Nos ensaios “O que as crianças dizem” e “Gaguejou”, Deleuze descreve a literatura como um “mapa de virtualidades” e um sistema em “desequilíbrio perpétuo”, em que uma forma pode vir a ser outra e outra e outra e outra… Nesta espécie de lalação infantil, algo está sempre começando, em estado de eclosão, prestes a se dizer. É sobretudo como instância do nascer, que desejo pensar a infância no âmbito dos estudos literários, para ajudar a nomear o acontecimento da invenção, o momento em que algo passa a ser e, retomando o princípio da máxima reversibilidade, para ajudar a nomear o que ainda não é, o que aporta ao mundo uma diferença minúscula e decisiva, que pode simplesmente alterar a maneira como sentimos um espaço, um instante, um som, um afeto.6

Entre o corpo que cai e o corpo que levita, neste minúsculo e decisivo intervalo, se instala um idioma infante e insurgente, que age sobre o desastre, conjugando-o no modo condicional. A queda fatal se transforma assim numa cadeia de imagens potenciais, de grande voltagem poética. É no futuro do pretérito, numa temporalidade suspensiva, conjurada pela fabulação do menino, que pai e filho se reencontram no quarto de dormir, embaixo de um céu de ficção, olhando ambos para o teto estrelado do cômodo, local de projeções imaginárias que fazem brilhar a vida com outra intensidade.

1. J.S. Foer, Extremamente alto & incrivelmente perto, tradução de Daniel Galera, Rio de Janeiro: Rocco, 2006, p. 11.

2. J. Rancière, “A imagem intolerável”, in O espectador emancipado, Lisboa: Orfeu Negro, 2010, p.153.

3. J. Rancière, “A imagem intolerável”, in O espectador emancipado, Lisboa: Orfeu Negro, 2010, p. 124-126.

4. L. A. Castello e C. Mársico, Oculto nas palavras. Dicionário etimológico para ensinar e aprender, Belo Horizonte: Autêntica, 2007, p. 52.

5. J.S. Foer, Extremamente alto & incrivelmente perto, tradução de Daniel Galera, Rio de Janeiro: Rocco, 2006, p. 359-360.

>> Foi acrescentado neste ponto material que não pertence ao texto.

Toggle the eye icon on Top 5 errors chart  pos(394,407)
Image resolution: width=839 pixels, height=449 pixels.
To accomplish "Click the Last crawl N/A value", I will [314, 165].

6. Essa frase incorpora trechos da obra de dois autores que me foram caros para a escrita deste ensaio, ainda que não compareçam textualmente sob a forma de citações diretas. A primeira referência recupera uma passagem do pensamento de Jean-François Lyotard: “O nascer não é apenas o fato biológico do parto, mas sob a cobertura e a descoberta deste fato, o acontecimento de uma possível alteração radical no curso que empurra as coisas a repetir o mesmo. A infância é o nome desta faculdade, tanto mais quanto aporta, no mundo do que é, o espasmo do que, por um instante, não é ainda nada. Do que já é mas ainda sem ser algo” (Lyotard apud W. Kohan, Infância, Entre educação e filosofia, p. 251-252). A segunda referência alude à definição da função da arte que faz o artista visual Christian Boltanski: “Et donc peut-être que l´élement intéressant, que l´on trouve de plus em plus rarement avec des expositions, c´est d´arriver à faire simplement que les gens sentent um espace ou um moment d´une manière um peu différente” (C. Boltanski, Parcours D´Ombres, Trévenans: Schraag, 2010, p.21).